Random Parallel Learning
Théorie empruntée de Tom Cadwell dans une de ses conférences. Afin d’intégrer ce concept au sein du système EQC, mais aussi parce que je n’oserais pas parler au nom de Tom Cadwell, nous utiliserons le terme “Apprentissage et utilisation de Compétences Parallèle”.
Apprentissage et utilisation de Compétences Parallèle
C’est le fait qu’un Challenge puisse être résolu via l’utilisation de différentes compétences en parallèle. Ainsi, dans le cadre d’une suite de challenge, cela implique que le sujet puisse progresser de différentes manières pour venir à bout de ces challenges.

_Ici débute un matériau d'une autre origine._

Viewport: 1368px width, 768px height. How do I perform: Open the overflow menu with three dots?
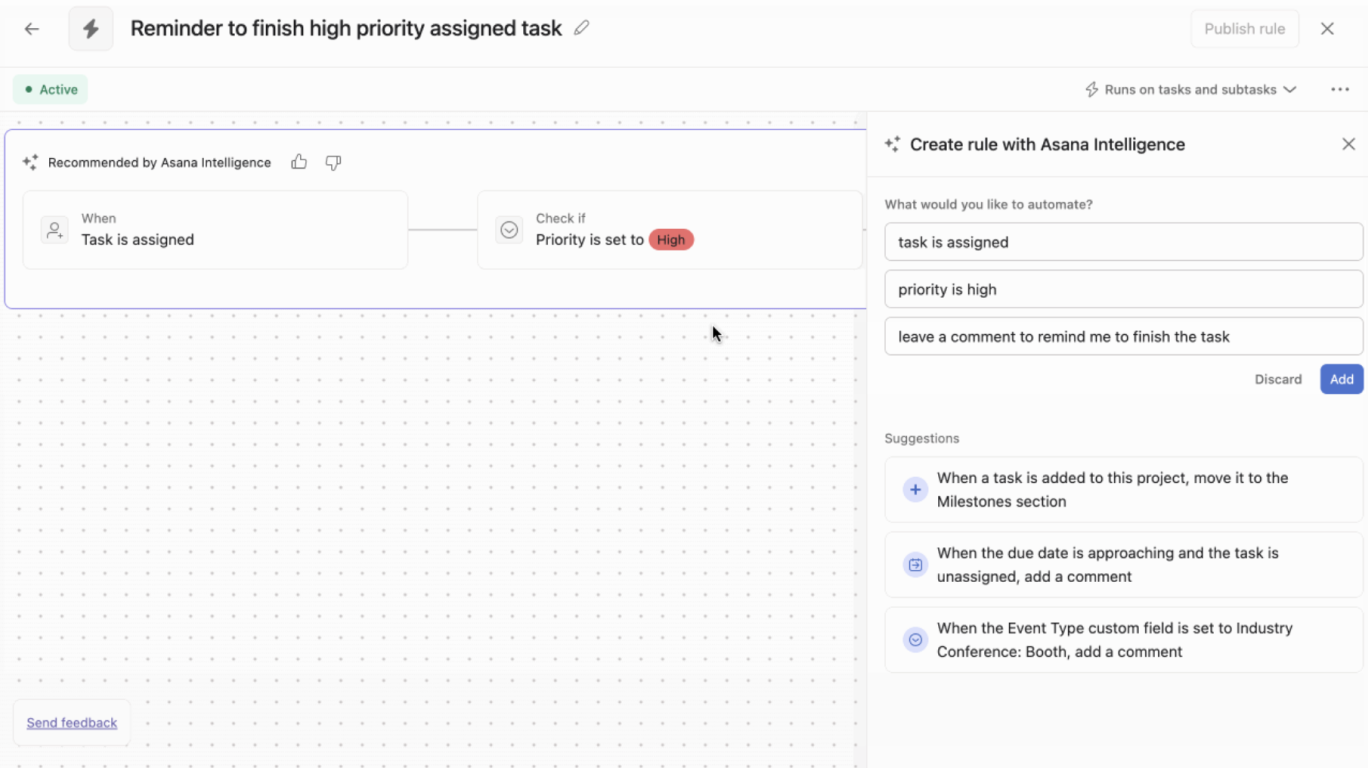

Prenons l’exemple de League of Legend : un joueur peut monter en ELO via sa maîtrise de son champion, de sa communication avec son équipe, sa connaissance du jeu, etc. Ainsi, le joueur peut s’exprimer et s’améliorer dans les compétences qu’il préfère mettre en œuvre dans le but de réussir le challenge.
Nous pouvons alors parler d’un EQC permissif.
Avantages d’un EQC permissif :
Permettre aux joueurs de s’améliorer même si ils ont atteint leur maximum dans une des compétences.
Rendre le jeu amusant à un plus grand nombre de joueurs.
Autoriser un joueur a s’amuser de différentes manières au sein du jeu.
L’EQC permissif semble être une composante de la réussite d’un jeu, en effet, les MMORPGs, Battle Royale ou encore MOBA ont tous des EQC très permissifs.
EQC : explique-t-il l’attrait d’un joueur pour le jeu ?
Un joueur de jeu de stratégie ne fondra pas nécessairement pour votre jeu même si celui-ci est principalement déterminé par la stratégie.
Je ne pense pas que l’EQC explique à lui seul l’intérêt d’un joueur pour un jeu. En revanche, il est à mon sens, à ne pas négliger. En effet, de nombreux penseurs affirment que la résolution de Challenge est engageante pour le joueur, pourtant, les taxonomies visant à classer les joueurs par attrait pour leurs jeux ne s’attardent que peu et brièvement sur le genre de challenges qu’ils doivent résoudre.
Ainsi, je vous recommande d'essayer la méthode EQC. Elle est pour moi très utile pour analyser des jeux, créer les siens, et avoir une matière solide pour exprimer sa préférence pour des idées qui n’ont rien d’objectifs.